Skip to main content

Observability Rollup Recovery

Use this runbook when /observability?tab=traces or /analytics shows stale or obviously wrong trace-derived data, or when the UI warns that trace rollups need attention.

Symptoms

  • Trace counts or durations stay at zero even though otel_traces is ingesting data
  • /observability?tab=traces loads but shows old trace rows only
  • /analytics and trace summary cards stop changing
  • The UI warns that platform.otel_trace_summaries or platform.traces_stats_5m is missing or stale

Quick Verification

Connect to the primary CNPG instance:

kubectl exec -it <cnpg-primary-pod> -n <namespace> -- psql -U serviceradar -d serviceradar

Check that the maintained trace assets exist:

SELECT to_regclass('platform.otel_trace_summaries') AS trace_summary_table;

SELECT view_schema, view_name
FROM timescaledb_information.continuous_aggregates
WHERE view_schema = 'platform'
AND view_name = 'traces_stats_5m';

Compare raw ingest with maintained outputs:

SELECT
(SELECT max(timestamp) FROM platform.otel_traces) AS raw_latest,
(SELECT max(timestamp) FROM platform.otel_trace_summaries) AS summary_latest,
(SELECT max(bucket) FROM platform.traces_stats_5m) AS rollup_latest;

If raw_latest is materially newer than summary_latest or rollup_latest, trace maintenance is stale.

Check the Scheduler

The trace summary refresh runs as a periodic Oban job, and a separate reaper clears stale periodic jobs. Inspect their recent runs:

SELECT worker, state, queue, attempt, attempted_at, completed_at, scheduled_at
FROM platform.oban_jobs
WHERE worker LIKE 'ServiceRadar.Jobs.%'
ORDER BY inserted_at DESC
LIMIT 20;

In a healthy steady state, the trace refresh and reaper workers show recent completed rows and no long-lived executing rows.

Remediation

The stale-job reaper and trace summary refresh both run automatically. If recovery is lagging, an operator can trigger them immediately from a release shell in the core runtime:

kubectl exec -it deploy/serviceradar-core-elx -n <namespace> -- /app/bin/serviceradar_core_elx remote

1. Reap stale periodic jobs

alias ServiceRadar.Jobs.ReapStalePeriodicJobsWorker
{:ok, _job} = Oban.insert(ReapStalePeriodicJobsWorker.new(%{}, queue: :maintenance))

EXTRACTED DATA:
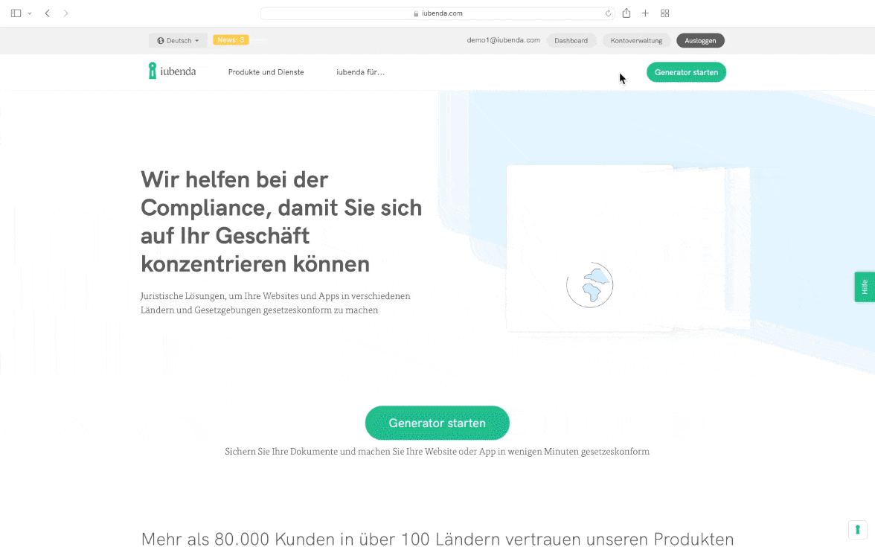Show the tab overview grid icon
This screenshot has height=547, width=875.
[x=665, y=13]
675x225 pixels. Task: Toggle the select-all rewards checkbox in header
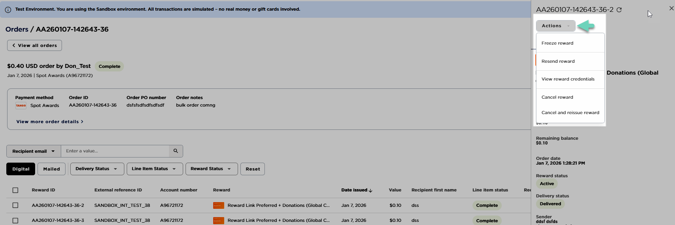(x=15, y=190)
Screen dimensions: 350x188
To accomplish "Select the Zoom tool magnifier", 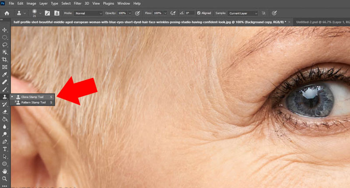I will (5, 178).
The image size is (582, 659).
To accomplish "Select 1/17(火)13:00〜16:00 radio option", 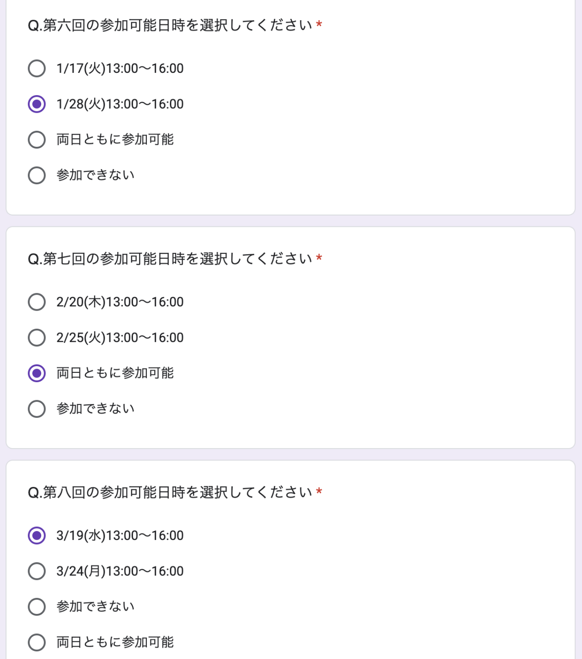I will point(37,68).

AIM OF THE TASK:
Write out the trace rollup recovery runbook above from "If raw_latest is" to "long-lived executing rows.".

EXERCISE RESULT:
If raw_latest is materially newer than summary_latest or rollup_latest, trace maintenance is stale.

Check the Scheduler

The trace summary refresh runs as a periodic Oban job, and a separate reaper clears stale periodic jobs. Inspect their recent runs:

SELECT worker, state, queue, attempt, attempted_at, completed_at, scheduled_at
FROM platform.oban_jobs
WHERE worker LIKE 'ServiceRadar.Jobs.%'
ORDER BY inserted_at DESC
LIMIT 20;

In a healthy steady state, the trace refresh and reaper workers show recent completed rows and no long-lived executing rows.